> _The request_:
Rewrite the lines below, changing every occurrence of "dropdown" to "drop-down" and leaving everything else unchanged.
============
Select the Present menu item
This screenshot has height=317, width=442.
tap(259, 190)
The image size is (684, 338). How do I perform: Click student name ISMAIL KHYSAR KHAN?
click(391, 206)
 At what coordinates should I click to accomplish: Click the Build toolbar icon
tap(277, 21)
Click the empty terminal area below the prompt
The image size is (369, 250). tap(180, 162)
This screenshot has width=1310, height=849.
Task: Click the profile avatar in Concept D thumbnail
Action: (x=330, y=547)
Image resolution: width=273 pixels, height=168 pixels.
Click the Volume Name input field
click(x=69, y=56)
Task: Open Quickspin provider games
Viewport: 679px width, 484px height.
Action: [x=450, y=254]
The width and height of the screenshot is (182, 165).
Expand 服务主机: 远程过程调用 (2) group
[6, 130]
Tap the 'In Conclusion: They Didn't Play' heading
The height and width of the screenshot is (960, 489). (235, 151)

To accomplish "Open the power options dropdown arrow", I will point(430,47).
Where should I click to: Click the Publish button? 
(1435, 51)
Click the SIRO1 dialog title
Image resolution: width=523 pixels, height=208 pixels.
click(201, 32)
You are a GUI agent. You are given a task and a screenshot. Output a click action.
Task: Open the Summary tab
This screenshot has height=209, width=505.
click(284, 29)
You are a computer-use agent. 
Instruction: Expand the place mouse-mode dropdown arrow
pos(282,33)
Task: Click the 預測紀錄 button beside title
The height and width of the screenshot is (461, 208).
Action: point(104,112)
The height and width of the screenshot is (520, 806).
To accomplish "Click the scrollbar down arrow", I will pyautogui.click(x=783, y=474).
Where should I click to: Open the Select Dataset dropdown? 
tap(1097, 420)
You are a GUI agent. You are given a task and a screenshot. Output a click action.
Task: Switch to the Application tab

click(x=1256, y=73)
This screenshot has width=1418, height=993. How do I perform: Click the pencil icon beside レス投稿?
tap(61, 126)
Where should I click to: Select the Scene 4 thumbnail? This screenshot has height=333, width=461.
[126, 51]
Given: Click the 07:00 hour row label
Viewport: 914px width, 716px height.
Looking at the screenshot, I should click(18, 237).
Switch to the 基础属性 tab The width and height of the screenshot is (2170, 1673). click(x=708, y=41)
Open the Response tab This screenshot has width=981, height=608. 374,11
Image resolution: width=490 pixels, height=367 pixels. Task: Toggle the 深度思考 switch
============
> _Expected answer_:
Select the Present menu item
This screenshot has height=317, width=442.
tap(259, 190)
The image size is (684, 338). How do I perform: Click student name ISMAIL KHYSAR KHAN?
click(391, 206)
 At what coordinates should I click to accomplish: Click the Build toolbar icon
tap(277, 21)
Click the empty terminal area below the prompt
The image size is (369, 250). tap(180, 162)
This screenshot has width=1310, height=849.
Task: Click the profile avatar in Concept D thumbnail
Action: (x=330, y=547)
Image resolution: width=273 pixels, height=168 pixels.
Click the Volume Name input field
click(x=69, y=56)
Task: Open Quickspin provider games
Viewport: 679px width, 484px height.
Action: [x=450, y=254]
The width and height of the screenshot is (182, 165).
Expand 服务主机: 远程过程调用 (2) group
[6, 130]
Tap the 'In Conclusion: They Didn't Play' heading
The height and width of the screenshot is (960, 489). (235, 151)

To accomplish "Open the power options drop-down arrow", I will point(430,47).
Where should I click to: Click the Publish button? 
(1435, 51)
Click the SIRO1 dialog title
Image resolution: width=523 pixels, height=208 pixels.
click(201, 32)
You are a GUI agent. You are given a task and a screenshot. Output a click action.
Task: Open the Summary tab
This screenshot has height=209, width=505.
click(284, 29)
You are a computer-use agent. 
Instruction: Expand the place mouse-mode drop-down arrow
pos(282,33)
Task: Click the 預測紀錄 button beside title
The height and width of the screenshot is (461, 208).
Action: point(104,112)
The height and width of the screenshot is (520, 806).
To accomplish "Click the scrollbar down arrow", I will pyautogui.click(x=783, y=474).
Where should I click to: Open the Select Dataset drop-down? 
tap(1097, 420)
You are a GUI agent. You are given a task and a screenshot. Output a click action.
Task: Switch to the Application tab

click(x=1256, y=73)
This screenshot has width=1418, height=993. How do I perform: Click the pencil icon beside レス投稿?
tap(61, 126)
Where should I click to: Select the Scene 4 thumbnail? This screenshot has height=333, width=461.
[126, 51]
Given: Click the 07:00 hour row label
Viewport: 914px width, 716px height.
Looking at the screenshot, I should click(18, 237).
Switch to the 基础属性 tab The width and height of the screenshot is (2170, 1673). click(x=708, y=41)
Open the Response tab This screenshot has width=981, height=608. 374,11
Image resolution: width=490 pixels, height=367 pixels. Task: Toggle the 深度思考 switch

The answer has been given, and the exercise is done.